Un âne, qui aime les chardons et les confond parfois avec les hérissons, un père incrédule et un garçon rêveur et imaginatif, Philémon, il n'en faut pas davantage à Fred pour nous emmener dans des aventures absurdes, où humour et poésie se disputent la scène. Le héros se retrouve régulièrement à devoir rejoindre le second A du mot « Océan Atlantique » pour aller y aider un ami ou pour y retrouver des créatures extraordinaires auxquelles il s'est attaché. Mais le voyage n'est pas simple, car il faut à chaque fois trouver un passage différent et il lui arrive d'aboutir sur une autre lettre. Chaque lettre est un monde à part, où les prisons sont des zèbres, où les critiques aquatiques tentent d'établir un ordre littéraire, où de gigantesques mains sont affectueuses, où les maisons grandissent comme des plantes tropicales, où les lunes sont multiples.

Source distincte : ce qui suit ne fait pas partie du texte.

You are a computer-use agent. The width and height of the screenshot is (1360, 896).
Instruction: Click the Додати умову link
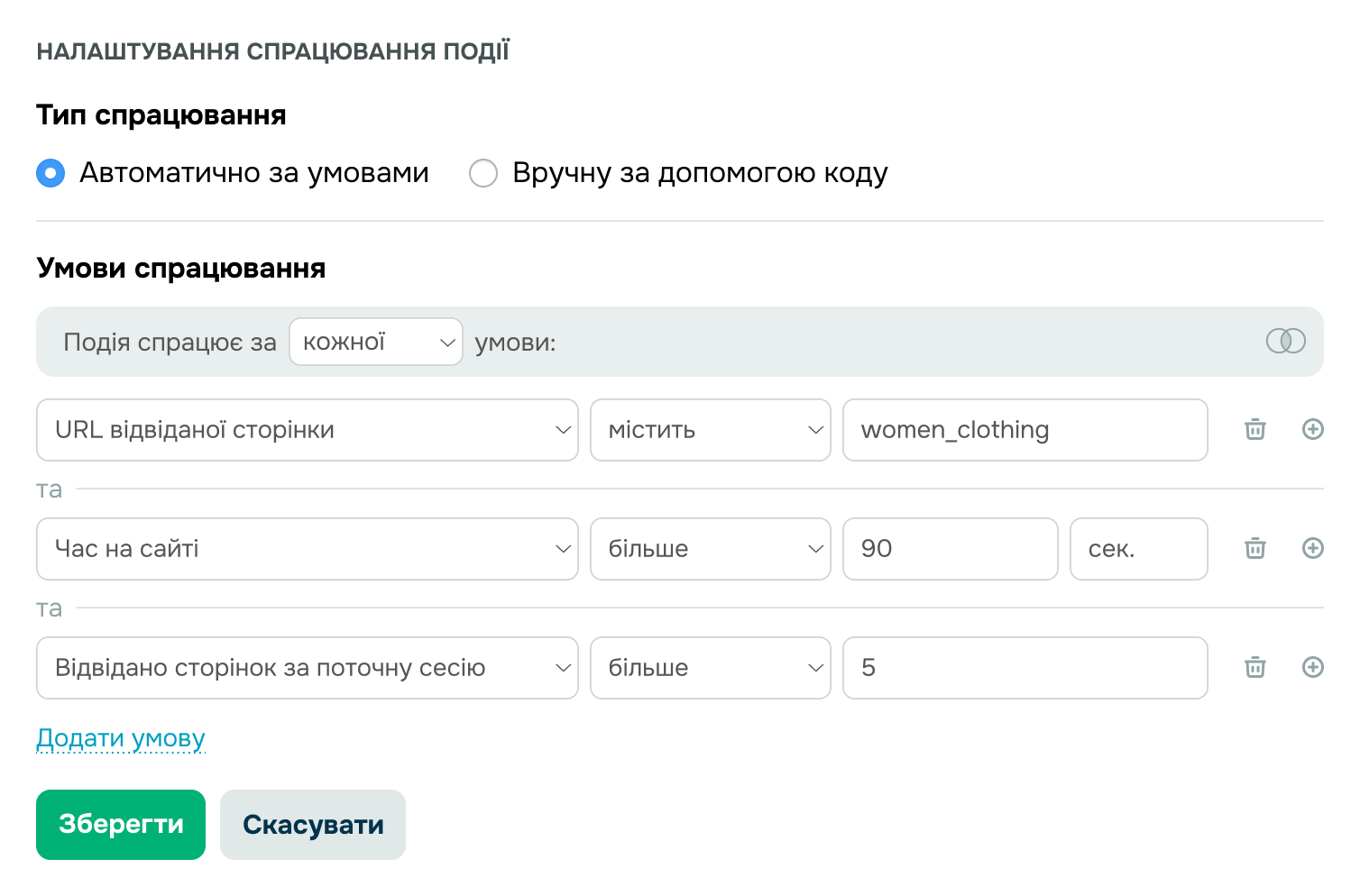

C'est souvent des jeux de consonances ou des jeux de mots qui sont à l'origine des délires poétiques dans lequel l'auteur nous conduit. Les dessins nous replongent dans les années '70, dans ce que cette époque a de mieux, mais les histoires, décalées, ne sont en aucune manière datées. Elles nous redonnent envie de rêver et de voir notre monde sous l'angle de l'absurde.
Anne Staquet
Fred – de son vrai nom : Othon Théodore Aristides – est décédé le 2 avril 2013, à l’âge de 82 ans. On n’aura pas attendu sa mort pour lui rendre hommage. En 2011, Dargaud entreprend la publication de plusieurs coffrets rassemblant œuvres majeures et documents inédits – assortis d’une biographie par M.-A. Guillaume. En janvier 2012, le festival d’Angoulême consacre à l’auteur de Philémon une grande exposition rétrospective. Les influences littéraires de Fred (Edgar Allan Poe ou Lewis Carroll, entre autres) accompagnent ses investigations dans le domaine de l’absurde – domaine dont il semble maîtriser la logique mieux que quiconque au sein du 9e art. Refusé en 1966 par le journal Spirou, à cause d’un dessin mal assuré (« il dessine comme un cochon ») et d’un scénario sans tenue, le premier épisode des aventures de Philémon aurait pu ne jamais voir le jour si Goscinny ne s’était pas montré intéressé à publier ces pages dans la revue Pilote. Philémon est un adolescent rêveur aux pieds nus et aux larges épaules, principal protagoniste d’aventures rocambolesques sur les lettres de l’océan A.T.L.A.N.T.I.Q.U.E, des îles hallucinantes repérables sur toutes les cartes du monde, quelque part entre l’Afrique et l’Amérique du sud. Attention aux pièges, labyrinthes et passages : le A en particulier offre à ses visiteurs des absurdités réjouissantes (lampes naufrageuses, bateaux embouteillés, double soleils levants, etc.). Malgré son tempérament de clown triste, l’auteur de ces histoires oniriques, hantées par une poésie décalée, semble en perpétuelle ébullition et nous régale de son humour féroce. Atypique et faussement naïf, le dessin de Fred est presque sale, rude en tout cas. Il malmène l’œil habitué au classicisme de la ligne claire. Mais pour ceux qui s’y accrochent, le voyage est étourdissant.